**Problems to work on:**
A: According to the album text, which label released When I Wake Up?
B: In the rows, reproduce the stretch from the line containing "The image size" through the end of the rows word for word. Leave out the pictures.

**Text extract:**
........

Studio album by Maverick Sabre
- Released: 22 March 2019
- Genre: R&B; soul;
- Length: 54:25
- Label: FAMM

Maverick Sabre chronology
| Innerstanding (2015) | When I Wake Up (2019) | Don't Forget to Look Up (2022) |

Singles from When I Wake Up
- "Drifting" Released: 7 September 2018; "Her Grace" Released: 4 December 2018; "Glory" Released: 2019;

= When I Wake Up =

When I Wake Up is the third studio album by English/Irish singer Maverick Sabre. His "most personal record" to date, the album was released on 22 March 2019 on Sabre's own imprint FAMM.

==Critical reception==

The album has received generally positive reviews from music critics, including ABC News and London in Stereo. M. Oliver of PopMatters claimed it to be the best album by Sabre to date.

........

**Provided entries:**
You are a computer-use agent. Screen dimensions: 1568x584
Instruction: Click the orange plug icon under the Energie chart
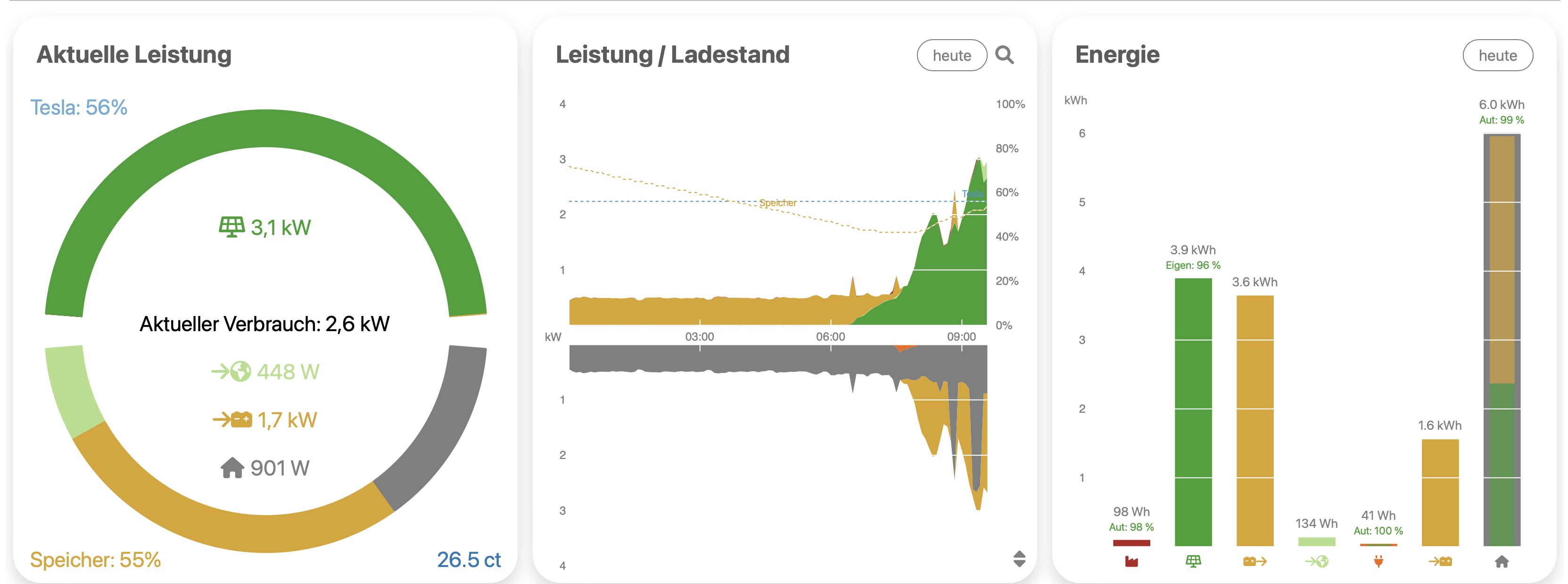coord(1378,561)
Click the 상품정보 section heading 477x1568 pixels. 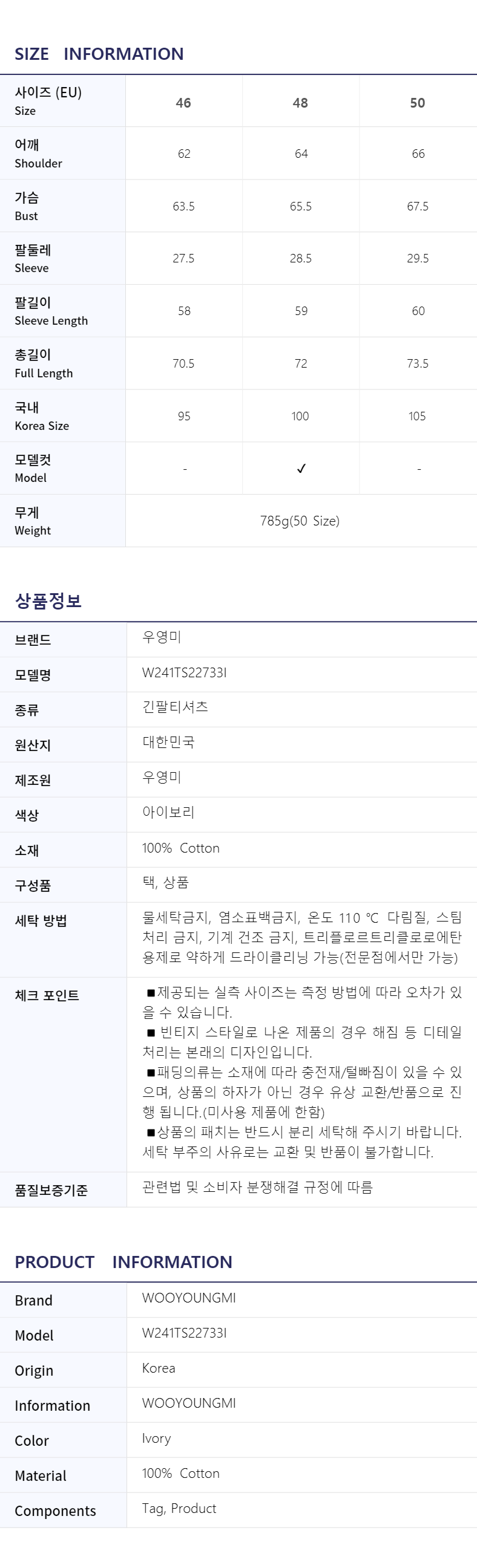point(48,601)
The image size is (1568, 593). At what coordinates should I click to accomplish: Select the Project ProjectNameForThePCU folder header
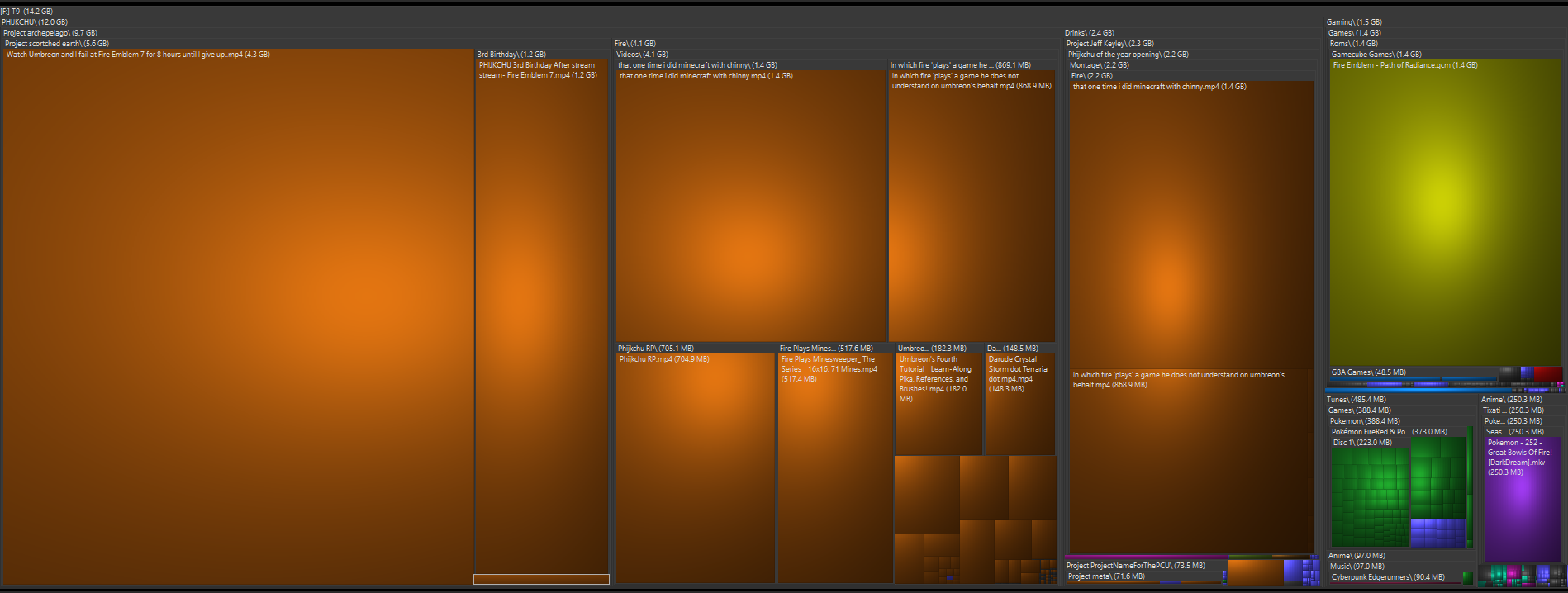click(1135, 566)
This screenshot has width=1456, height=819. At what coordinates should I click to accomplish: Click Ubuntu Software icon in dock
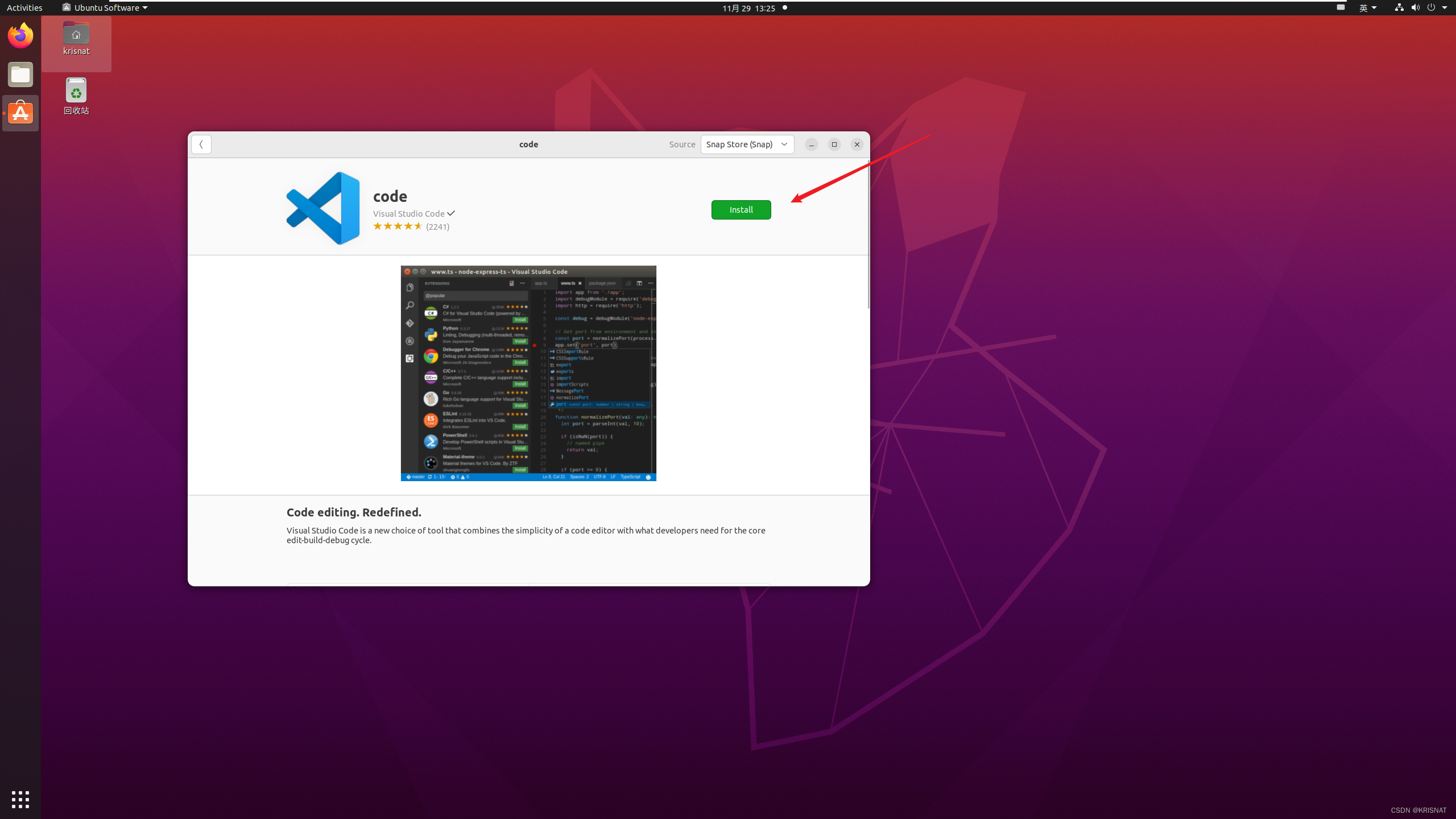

........

**Responses to the tasks:**
A: FAMM, Maverick Sabre's own imprint.

B:
The image size is (1568, 593). At what coordinates should I click to accomplish: Select the Project ProjectNameForThePCU folder header
click(1135, 566)
This screenshot has width=1456, height=819. At what coordinates should I click to accomplish: Click Ubuntu Software icon in dock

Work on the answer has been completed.